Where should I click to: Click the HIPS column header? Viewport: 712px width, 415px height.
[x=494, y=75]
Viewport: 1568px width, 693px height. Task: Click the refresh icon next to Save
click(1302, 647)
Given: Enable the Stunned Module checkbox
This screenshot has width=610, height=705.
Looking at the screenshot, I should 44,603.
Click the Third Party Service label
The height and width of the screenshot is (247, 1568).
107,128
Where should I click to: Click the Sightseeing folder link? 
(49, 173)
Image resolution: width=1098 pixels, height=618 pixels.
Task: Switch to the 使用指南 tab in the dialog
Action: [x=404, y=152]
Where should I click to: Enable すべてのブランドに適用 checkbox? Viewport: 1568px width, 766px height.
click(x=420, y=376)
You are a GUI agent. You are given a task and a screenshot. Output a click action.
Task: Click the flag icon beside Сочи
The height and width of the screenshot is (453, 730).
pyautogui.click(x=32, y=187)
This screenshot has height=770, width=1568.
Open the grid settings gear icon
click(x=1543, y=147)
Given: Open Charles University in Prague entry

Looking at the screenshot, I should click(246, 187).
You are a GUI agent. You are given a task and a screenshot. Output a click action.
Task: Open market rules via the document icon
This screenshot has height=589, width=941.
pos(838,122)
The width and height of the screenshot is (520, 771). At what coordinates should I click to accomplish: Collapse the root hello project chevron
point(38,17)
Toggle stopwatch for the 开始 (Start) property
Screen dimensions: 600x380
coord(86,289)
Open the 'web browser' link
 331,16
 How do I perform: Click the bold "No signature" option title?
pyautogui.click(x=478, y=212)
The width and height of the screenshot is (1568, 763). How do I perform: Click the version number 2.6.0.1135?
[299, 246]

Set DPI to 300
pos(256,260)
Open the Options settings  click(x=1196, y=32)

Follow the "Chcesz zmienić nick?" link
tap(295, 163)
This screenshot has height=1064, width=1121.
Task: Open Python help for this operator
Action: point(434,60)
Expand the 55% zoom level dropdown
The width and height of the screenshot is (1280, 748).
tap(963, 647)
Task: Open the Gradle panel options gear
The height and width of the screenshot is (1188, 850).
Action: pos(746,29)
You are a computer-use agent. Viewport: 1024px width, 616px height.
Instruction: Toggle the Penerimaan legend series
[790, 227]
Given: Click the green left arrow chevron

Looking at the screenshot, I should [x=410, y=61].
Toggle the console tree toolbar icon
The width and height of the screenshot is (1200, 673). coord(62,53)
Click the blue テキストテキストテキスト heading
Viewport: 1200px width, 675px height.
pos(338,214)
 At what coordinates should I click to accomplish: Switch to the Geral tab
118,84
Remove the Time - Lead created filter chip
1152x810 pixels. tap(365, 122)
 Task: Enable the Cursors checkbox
################
Work to be completed. Output all of the entries, exactly as they are written.

Result of the task.
Where should I click to: Click the HIPS column header? Viewport: 712px width, 415px height.
[x=494, y=75]
Viewport: 1568px width, 693px height. Task: Click the refresh icon next to Save
click(1302, 647)
Given: Enable the Stunned Module checkbox
This screenshot has width=610, height=705.
Looking at the screenshot, I should 44,603.
Click the Third Party Service label
The height and width of the screenshot is (247, 1568).
107,128
Where should I click to: Click the Sightseeing folder link? 
(49, 173)
Image resolution: width=1098 pixels, height=618 pixels.
Task: Switch to the 使用指南 tab in the dialog
Action: [x=404, y=152]
Where should I click to: Enable すべてのブランドに適用 checkbox? Viewport: 1568px width, 766px height.
click(x=420, y=376)
You are a GUI agent. You are given a task and a screenshot. Output a click action.
Task: Click the flag icon beside Сочи
The height and width of the screenshot is (453, 730).
pyautogui.click(x=32, y=187)
This screenshot has height=770, width=1568.
Open the grid settings gear icon
click(x=1543, y=147)
Given: Open Charles University in Prague entry

Looking at the screenshot, I should click(246, 187).
You are a GUI agent. You are given a task and a screenshot. Output a click action.
Task: Open market rules via the document icon
This screenshot has height=589, width=941.
pos(838,122)
The width and height of the screenshot is (520, 771). At what coordinates should I click to accomplish: Collapse the root hello project chevron
point(38,17)
Toggle stopwatch for the 开始 (Start) property
Screen dimensions: 600x380
coord(86,289)
Open the 'web browser' link
 331,16
 How do I perform: Click the bold "No signature" option title?
pyautogui.click(x=478, y=212)
The width and height of the screenshot is (1568, 763). How do I perform: Click the version number 2.6.0.1135?
[299, 246]

Set DPI to 300
pos(256,260)
Open the Options settings  click(x=1196, y=32)

Follow the "Chcesz zmienić nick?" link
tap(295, 163)
This screenshot has height=1064, width=1121.
Task: Open Python help for this operator
Action: point(434,60)
Expand the 55% zoom level dropdown
The width and height of the screenshot is (1280, 748).
tap(963, 647)
Task: Open the Gradle panel options gear
The height and width of the screenshot is (1188, 850).
Action: pos(746,29)
You are a computer-use agent. Viewport: 1024px width, 616px height.
Instruction: Toggle the Penerimaan legend series
[790, 227]
Given: Click the green left arrow chevron

Looking at the screenshot, I should [x=410, y=61].
Toggle the console tree toolbar icon
The width and height of the screenshot is (1200, 673). coord(62,53)
Click the blue テキストテキストテキスト heading
Viewport: 1200px width, 675px height.
pos(338,214)
 At what coordinates should I click to accomplish: Switch to the Geral tab
118,84
Remove the Time - Lead created filter chip
1152x810 pixels. tap(365, 122)
 Task: Enable the Cursors checkbox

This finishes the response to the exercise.